ФРАГМЕНТ ДОКУМЕНТА >>
<<<<

В 1901 —1902 гг. известный археолог профессор Н. И. Веселовский между кубанскими станицами Казанской и Тифлисской раскопал интереснейший могильник первых веков н. э. В литературе он получил название «Золотое кладбище» (116, с. 341—373). Это были курганы, под насыпями которых скрывались катакомбы нескольких типов, наполненные богатым, хотя и ограбленным, погребальным инвентарем. В 1905 г. тот же Н. И. Веселовский исследовал сходные сарматские подкурганные катакомбы у станицы Некрасовской (117, с, 73—75), а сравнительно недавно Е.П.Алексеевой были изучены подкурганные катакомбы у аула Учкекен (Терезе) в Карачаево-Черкесии, во многом тождественные катакомбам «Золотого кладбища» (118, с. 132). Это памятники одного круга.

Этническая принадлежность «Золотого кладбища» остается спорной: Н. В. Анфимов видит в нем местную меотскую основу, К. Ф. Смирнов считает его сармато-аланским памятником, испытавшим сильное воздействие культуры меотов. По мнению последнего, «Золотое кладбище» оставлено аланами — выходцами из прикаспийских степей, частично смешавшимися со старым меото-сиракским населением Прикубанья (38, с. 15—16). Выводы К. Ф. Смирнова поддержаны Л. Г. Нечаевой, выдвинувшей предположение о вытеснении алан со Средней Кубани в ее верховья гуннами (119, с. 138— 139) и последним исследователем «Золотого кладбища» А. М. Ждановским (120, с. 38—45), Предположение Л. Г. Нечаевой неприемлемо, так как «Золотое кладбище» не доживает до конца IV в. и прекращает свое существование в III в.— видимо, в связи с теми новыми перемещениями внутри сарматского мира, о которых мы упоминали выше.

>>>>

ЗАДАНИЕ >>
Пожалуйста, перепишите часть текста о «Золотом кладбище» между словами «В 1901 —1902» и «памятники одного круга.», включительно, заменив «интереснейший» на «примечательный».

НАБОР ДАННЫХ >>
<<<<

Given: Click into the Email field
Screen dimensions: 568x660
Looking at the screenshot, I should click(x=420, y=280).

>>>>
<<<<

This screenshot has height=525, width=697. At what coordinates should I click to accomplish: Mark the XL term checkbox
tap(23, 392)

>>>>
<<<<

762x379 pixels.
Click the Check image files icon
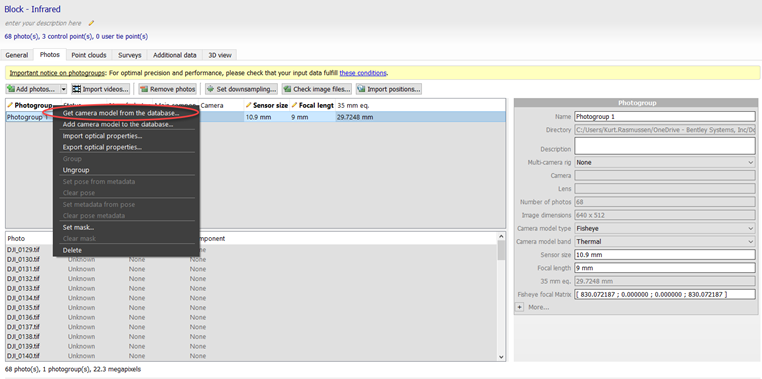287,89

>>>>

РЕЗУЛЬТАТ >>
В 1901 —1902 гг. известный археолог профессор Н. И. Веселовский между кубанскими станицами Казанской и Тифлисской раскопал примечательный могильник первых веков н. э. В литературе он получил название «Золотое кладбище» (116, с. 341—373). Это были курганы, под насыпями которых скрывались катакомбы нескольких типов, наполненные богатым, хотя и ограбленным, погребальным инвентарем. В 1905 г. тот же Н. И. Веселовский исследовал сходные сарматские подкурганные катакомбы у станицы Некрасовской (117, с, 73—75), а сравнительно недавно Е.П.Алексеевой были изучены подкурганные катакомбы у аула Учкекен (Терезе) в Карачаево-Черкесии, во многом тождественные катакомбам «Золотого кладбища» (118, с. 132). Это памятники одного круга.